### Task goal
Continue the passage on the Communist Party crisis and the Italian Committee for Cultural Freedom, picking up right after the quoted declaration that ends it.

### Excerpt to read
Why? The explanation lies in the social and ideological composition of the Communist Party and in particular the dynamism of each stratum that forms a part of it. I want only to recall that the Communist Party is an amalgam in which, around the Bolshevik nucleus, are grouped the most diverse and heterogeneous elements: revolutionary peasants, free-thinking intellectuals, nationalist ex-partisans, vaguely socialist workers, etc. The tearing away of all these very diverse elements cannot, however, take place in a single direction.

In my opinion an intensification of the crisis in the CP will be of use to all parties except the small groups of ex-Communists, who will continue to tear themselves apart in their impotence and blame fantastic scapegoats for their own sterility. They are daily ridiculed, slandered and threatened by the Stalinist bureaucracy and they think to take revenge by using the same methods themselves. Having read a collection of truculent and acid phrases directed against opponents in the pamphlets of Lenin and Trotsky, they have ended up believing that this is the essence of revolutionary thought. Thus one sees excellent men grow old corroded by anger, their precious energies wasted.

[On] the orientation of the Italian Committee for Cultural Freedom, of which I am one of the supporters, I have to clarify this last point too.

Writers and artists of all liberal Italian tendencies make up the organisation. Four-fifths of the activities of this organisation is devoted to the defence of cultural freedom in Italy, which is endangered by the remnants of fascism, by the clerical right, and by a part of the state apparatus. We are in fact convinced that the duty of democrats is, above all, concern themselves with liberty in their own country. But within the limits of our possibilities we try, above all in our publications, to make Italian intellectuals aware of the dangers that menace us on the international plane.

On this point also, however, I want to make things clear: we reject the sophism of equidistance [he refers to equidistance from the two world blocs]. In the first national assembly of our organisation on 18 January 1953 a declaration was adopted in which one could read as follows.

“It would be an error to judge our open and irreconcilable opposition to totalitarian regimes of any kind and our critical vigilance over the imperfections and contingent tendencies that exist in the democratic regimes as a position of equidistance. In reality, in totalitarian regimes we condemn that political structure which does not permit the least expression for the individuals and classes that suffer under it, while in democratic countries we consider ourselves responsible citizens.”

(Word and element location records)
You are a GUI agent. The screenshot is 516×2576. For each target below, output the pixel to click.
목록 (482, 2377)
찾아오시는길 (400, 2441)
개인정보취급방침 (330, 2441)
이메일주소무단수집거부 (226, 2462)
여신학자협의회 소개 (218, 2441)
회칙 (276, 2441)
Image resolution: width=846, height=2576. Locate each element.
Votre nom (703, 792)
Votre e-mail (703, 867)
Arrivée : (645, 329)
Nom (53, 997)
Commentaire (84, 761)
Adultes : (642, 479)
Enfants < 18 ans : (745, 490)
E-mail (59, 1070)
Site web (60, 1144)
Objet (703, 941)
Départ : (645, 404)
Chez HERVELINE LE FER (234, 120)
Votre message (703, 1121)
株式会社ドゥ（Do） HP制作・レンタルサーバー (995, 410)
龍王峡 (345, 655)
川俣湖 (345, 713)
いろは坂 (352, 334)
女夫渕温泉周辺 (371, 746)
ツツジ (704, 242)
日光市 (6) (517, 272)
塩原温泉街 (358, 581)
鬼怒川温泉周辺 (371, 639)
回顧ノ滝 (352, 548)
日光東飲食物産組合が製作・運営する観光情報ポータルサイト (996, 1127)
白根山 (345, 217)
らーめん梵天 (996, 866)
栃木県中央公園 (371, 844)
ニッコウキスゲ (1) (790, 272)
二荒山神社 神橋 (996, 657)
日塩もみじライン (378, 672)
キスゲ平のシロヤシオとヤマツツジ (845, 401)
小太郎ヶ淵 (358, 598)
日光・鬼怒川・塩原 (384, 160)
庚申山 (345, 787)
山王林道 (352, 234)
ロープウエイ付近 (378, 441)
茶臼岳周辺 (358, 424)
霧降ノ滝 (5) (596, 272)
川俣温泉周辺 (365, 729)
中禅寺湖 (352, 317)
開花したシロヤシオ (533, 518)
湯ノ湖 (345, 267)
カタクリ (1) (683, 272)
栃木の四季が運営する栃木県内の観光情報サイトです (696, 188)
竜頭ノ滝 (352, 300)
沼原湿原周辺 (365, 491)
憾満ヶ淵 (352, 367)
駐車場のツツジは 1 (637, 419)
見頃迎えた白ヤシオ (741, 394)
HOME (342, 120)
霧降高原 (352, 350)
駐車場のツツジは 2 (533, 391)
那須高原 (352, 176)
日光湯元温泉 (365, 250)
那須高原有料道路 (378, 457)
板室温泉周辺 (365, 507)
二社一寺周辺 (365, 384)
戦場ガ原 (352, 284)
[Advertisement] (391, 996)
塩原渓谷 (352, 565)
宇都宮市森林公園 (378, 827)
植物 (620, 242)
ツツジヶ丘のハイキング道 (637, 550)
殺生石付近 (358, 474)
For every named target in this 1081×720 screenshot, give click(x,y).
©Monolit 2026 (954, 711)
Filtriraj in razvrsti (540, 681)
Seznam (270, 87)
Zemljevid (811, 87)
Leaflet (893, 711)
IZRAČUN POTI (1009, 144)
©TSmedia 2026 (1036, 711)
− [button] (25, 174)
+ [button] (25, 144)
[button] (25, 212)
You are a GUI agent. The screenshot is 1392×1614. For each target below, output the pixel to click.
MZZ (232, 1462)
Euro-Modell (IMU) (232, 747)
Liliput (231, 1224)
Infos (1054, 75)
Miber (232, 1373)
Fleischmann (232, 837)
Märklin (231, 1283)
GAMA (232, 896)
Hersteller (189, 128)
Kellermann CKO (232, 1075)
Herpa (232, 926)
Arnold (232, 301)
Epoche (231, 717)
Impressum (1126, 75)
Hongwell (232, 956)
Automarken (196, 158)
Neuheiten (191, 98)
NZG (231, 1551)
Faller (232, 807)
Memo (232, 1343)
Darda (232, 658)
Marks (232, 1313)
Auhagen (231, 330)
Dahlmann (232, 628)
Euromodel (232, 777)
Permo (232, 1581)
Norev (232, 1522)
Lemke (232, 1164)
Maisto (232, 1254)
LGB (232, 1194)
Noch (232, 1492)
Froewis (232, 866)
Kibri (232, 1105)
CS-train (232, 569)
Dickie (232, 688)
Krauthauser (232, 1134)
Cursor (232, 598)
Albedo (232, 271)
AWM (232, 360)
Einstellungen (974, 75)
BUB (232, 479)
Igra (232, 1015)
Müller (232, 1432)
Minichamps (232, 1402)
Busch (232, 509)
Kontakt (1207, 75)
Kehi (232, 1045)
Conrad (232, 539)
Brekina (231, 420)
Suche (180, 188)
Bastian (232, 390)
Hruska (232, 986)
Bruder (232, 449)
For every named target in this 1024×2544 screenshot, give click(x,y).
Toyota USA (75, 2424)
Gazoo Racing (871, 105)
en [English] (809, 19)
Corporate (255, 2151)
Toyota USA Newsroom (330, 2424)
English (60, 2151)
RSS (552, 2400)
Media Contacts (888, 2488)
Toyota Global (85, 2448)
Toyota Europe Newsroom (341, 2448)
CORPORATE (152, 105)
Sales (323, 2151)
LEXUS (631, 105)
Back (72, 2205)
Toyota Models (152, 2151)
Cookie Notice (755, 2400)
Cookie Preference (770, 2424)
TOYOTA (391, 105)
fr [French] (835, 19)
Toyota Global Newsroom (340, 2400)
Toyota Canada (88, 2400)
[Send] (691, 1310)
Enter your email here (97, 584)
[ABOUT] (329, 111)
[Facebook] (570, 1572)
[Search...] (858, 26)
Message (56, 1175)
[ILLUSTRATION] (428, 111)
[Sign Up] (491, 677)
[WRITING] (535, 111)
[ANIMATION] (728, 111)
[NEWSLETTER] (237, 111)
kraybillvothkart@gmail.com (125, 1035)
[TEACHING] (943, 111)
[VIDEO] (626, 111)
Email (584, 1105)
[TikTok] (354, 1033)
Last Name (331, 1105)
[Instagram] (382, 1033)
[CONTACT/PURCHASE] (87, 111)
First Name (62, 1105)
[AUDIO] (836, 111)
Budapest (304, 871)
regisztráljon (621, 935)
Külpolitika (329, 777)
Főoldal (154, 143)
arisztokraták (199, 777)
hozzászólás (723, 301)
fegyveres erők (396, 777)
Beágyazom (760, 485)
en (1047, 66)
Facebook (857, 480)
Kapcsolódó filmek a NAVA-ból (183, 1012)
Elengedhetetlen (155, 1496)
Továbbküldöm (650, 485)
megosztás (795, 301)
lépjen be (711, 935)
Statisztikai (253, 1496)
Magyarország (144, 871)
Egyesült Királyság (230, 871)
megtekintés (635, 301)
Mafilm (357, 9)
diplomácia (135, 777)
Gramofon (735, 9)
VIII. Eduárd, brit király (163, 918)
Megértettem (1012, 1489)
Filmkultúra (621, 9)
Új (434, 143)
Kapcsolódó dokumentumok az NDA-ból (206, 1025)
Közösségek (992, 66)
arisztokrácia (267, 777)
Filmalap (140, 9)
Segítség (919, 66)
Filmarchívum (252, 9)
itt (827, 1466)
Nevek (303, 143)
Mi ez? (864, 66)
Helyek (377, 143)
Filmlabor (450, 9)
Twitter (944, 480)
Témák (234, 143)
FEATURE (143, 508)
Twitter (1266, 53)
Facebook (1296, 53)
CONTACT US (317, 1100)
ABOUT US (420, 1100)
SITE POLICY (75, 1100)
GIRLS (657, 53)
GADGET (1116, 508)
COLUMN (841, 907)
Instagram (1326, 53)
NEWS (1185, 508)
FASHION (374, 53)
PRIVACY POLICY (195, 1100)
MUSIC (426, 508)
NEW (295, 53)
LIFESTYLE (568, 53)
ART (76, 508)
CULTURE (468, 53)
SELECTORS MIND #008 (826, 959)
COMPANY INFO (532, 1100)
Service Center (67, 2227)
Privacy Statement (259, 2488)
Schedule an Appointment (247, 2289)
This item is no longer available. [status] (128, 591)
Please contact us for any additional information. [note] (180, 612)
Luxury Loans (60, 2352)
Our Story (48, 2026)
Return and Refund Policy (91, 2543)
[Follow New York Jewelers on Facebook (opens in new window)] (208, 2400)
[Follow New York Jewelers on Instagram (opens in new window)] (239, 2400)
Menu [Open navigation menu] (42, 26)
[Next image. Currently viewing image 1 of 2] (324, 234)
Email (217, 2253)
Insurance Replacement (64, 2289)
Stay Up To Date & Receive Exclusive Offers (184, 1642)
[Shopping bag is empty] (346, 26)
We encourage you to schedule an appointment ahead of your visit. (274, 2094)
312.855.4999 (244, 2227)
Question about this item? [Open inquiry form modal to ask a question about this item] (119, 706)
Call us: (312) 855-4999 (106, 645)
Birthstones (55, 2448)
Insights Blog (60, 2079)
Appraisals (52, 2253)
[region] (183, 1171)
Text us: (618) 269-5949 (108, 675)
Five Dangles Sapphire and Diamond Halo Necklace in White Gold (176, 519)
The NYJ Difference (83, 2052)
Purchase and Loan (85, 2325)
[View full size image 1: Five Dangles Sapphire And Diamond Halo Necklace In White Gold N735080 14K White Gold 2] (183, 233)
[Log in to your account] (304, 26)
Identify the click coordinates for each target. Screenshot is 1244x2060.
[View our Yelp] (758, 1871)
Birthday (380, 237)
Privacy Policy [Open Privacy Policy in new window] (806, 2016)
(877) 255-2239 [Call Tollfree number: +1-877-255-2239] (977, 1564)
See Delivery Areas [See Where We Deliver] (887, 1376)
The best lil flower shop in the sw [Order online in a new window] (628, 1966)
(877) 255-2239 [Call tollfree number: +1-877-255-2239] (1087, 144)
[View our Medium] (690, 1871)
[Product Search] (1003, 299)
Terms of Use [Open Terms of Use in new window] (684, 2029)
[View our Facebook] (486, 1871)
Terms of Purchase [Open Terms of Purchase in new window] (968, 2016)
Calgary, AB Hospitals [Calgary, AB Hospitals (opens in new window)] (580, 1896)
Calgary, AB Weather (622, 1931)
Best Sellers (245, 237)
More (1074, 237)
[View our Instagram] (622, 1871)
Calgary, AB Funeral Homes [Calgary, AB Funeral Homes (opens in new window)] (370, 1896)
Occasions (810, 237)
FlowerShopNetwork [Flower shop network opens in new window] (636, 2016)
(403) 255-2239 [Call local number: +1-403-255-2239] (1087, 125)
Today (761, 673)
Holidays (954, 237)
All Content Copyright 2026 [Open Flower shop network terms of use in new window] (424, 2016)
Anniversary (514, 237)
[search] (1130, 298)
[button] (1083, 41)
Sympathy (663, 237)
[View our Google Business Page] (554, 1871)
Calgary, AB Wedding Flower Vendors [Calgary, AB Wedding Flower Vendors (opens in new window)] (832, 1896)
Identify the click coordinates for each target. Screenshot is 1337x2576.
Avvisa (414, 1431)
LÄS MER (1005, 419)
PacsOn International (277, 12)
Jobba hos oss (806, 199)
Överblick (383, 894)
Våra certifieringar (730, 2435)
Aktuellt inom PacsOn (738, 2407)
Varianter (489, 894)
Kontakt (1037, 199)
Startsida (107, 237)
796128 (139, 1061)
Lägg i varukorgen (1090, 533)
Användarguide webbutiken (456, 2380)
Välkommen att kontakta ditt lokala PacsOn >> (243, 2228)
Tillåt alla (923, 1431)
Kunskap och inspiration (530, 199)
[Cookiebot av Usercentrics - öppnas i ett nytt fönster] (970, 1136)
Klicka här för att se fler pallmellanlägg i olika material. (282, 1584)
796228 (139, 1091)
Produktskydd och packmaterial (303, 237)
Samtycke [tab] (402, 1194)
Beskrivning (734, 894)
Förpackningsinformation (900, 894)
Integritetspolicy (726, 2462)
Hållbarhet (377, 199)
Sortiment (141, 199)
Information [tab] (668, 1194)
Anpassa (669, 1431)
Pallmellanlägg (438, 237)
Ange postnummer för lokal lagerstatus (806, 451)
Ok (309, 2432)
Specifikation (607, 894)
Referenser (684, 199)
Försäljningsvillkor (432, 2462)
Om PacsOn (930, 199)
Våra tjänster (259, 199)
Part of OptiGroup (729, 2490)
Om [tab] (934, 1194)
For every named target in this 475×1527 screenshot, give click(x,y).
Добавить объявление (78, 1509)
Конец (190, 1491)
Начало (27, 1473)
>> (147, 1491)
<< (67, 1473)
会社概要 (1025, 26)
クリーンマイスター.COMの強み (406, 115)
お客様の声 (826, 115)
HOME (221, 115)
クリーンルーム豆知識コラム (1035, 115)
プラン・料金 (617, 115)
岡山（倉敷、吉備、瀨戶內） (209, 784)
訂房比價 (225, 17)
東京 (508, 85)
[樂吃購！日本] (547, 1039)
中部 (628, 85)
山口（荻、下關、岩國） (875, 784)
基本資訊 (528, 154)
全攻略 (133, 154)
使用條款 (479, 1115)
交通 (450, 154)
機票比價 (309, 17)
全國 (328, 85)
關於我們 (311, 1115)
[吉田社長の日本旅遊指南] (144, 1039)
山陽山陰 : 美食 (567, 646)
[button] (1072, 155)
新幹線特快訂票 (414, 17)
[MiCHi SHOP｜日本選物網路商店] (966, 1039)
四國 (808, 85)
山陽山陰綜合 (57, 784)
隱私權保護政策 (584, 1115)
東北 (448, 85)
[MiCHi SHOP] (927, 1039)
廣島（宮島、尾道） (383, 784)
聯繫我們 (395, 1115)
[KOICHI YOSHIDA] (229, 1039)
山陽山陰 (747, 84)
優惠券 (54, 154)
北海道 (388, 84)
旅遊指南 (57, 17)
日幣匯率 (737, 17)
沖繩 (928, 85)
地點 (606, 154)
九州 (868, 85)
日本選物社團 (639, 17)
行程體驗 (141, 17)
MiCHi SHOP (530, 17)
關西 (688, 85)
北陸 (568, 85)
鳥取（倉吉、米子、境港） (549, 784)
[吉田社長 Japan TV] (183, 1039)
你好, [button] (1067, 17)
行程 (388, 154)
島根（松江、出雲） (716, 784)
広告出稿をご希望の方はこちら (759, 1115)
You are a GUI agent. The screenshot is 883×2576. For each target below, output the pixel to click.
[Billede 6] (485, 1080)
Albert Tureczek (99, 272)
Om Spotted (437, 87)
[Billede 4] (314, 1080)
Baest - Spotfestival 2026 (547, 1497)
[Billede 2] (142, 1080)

### Exercise result
Without taking back the approval I gave this formulation at that time, I would now be more cautious in affirming that in totalitarian countries the oppressed are not able to protest: the facts of 17 June in East German and the Vorkuta strikes have demonstrated the contrary. For the liberation of oppressed countries, I put my hopes in revolution and not in war.

Hal Draper: “An open letter to Ignazio Silone”

Dear Comrade Silone: We were glad to publish your political statement in Labor Action, for we know that what you have to say will be of justifiably great interest to all who admire your novels as well as all who respect your past contributions to the struggle for socialism and human rights.

If we seek to continue the dialogue now, it is because of our feeling that your statement does not do justice to the need which prompted it. That need is the need which every politically responsible person faces of confronting his views of today with his views of yesterday and accounting for the transformation.

We have no thought of questioning the propriety of changing one’s mind, even of changing one’s mind from being a principled opponent of imperialist war to being a critical supporter of one of the imperialist war blocs. But do you feel that you have adequately faced, and presented, the grounds on which you have gone through this political transubstantiation?

We can go only on your present statement for we know of no other place where you have discussed this quintessential point, this heart of contemporary socialist politics, this touchstone for the revitalisation of an independent socialist movement.

And therefore we have some questions to pose on whether this statement of yours has truly presented a rationale for support of the “Atlantic” camp of imperialism, or whether it has avoided answering the insistent questions which demand replies from your politics.

Before doing so, we had better make clear what we are not questioning at this point, to avoid misunderstanding.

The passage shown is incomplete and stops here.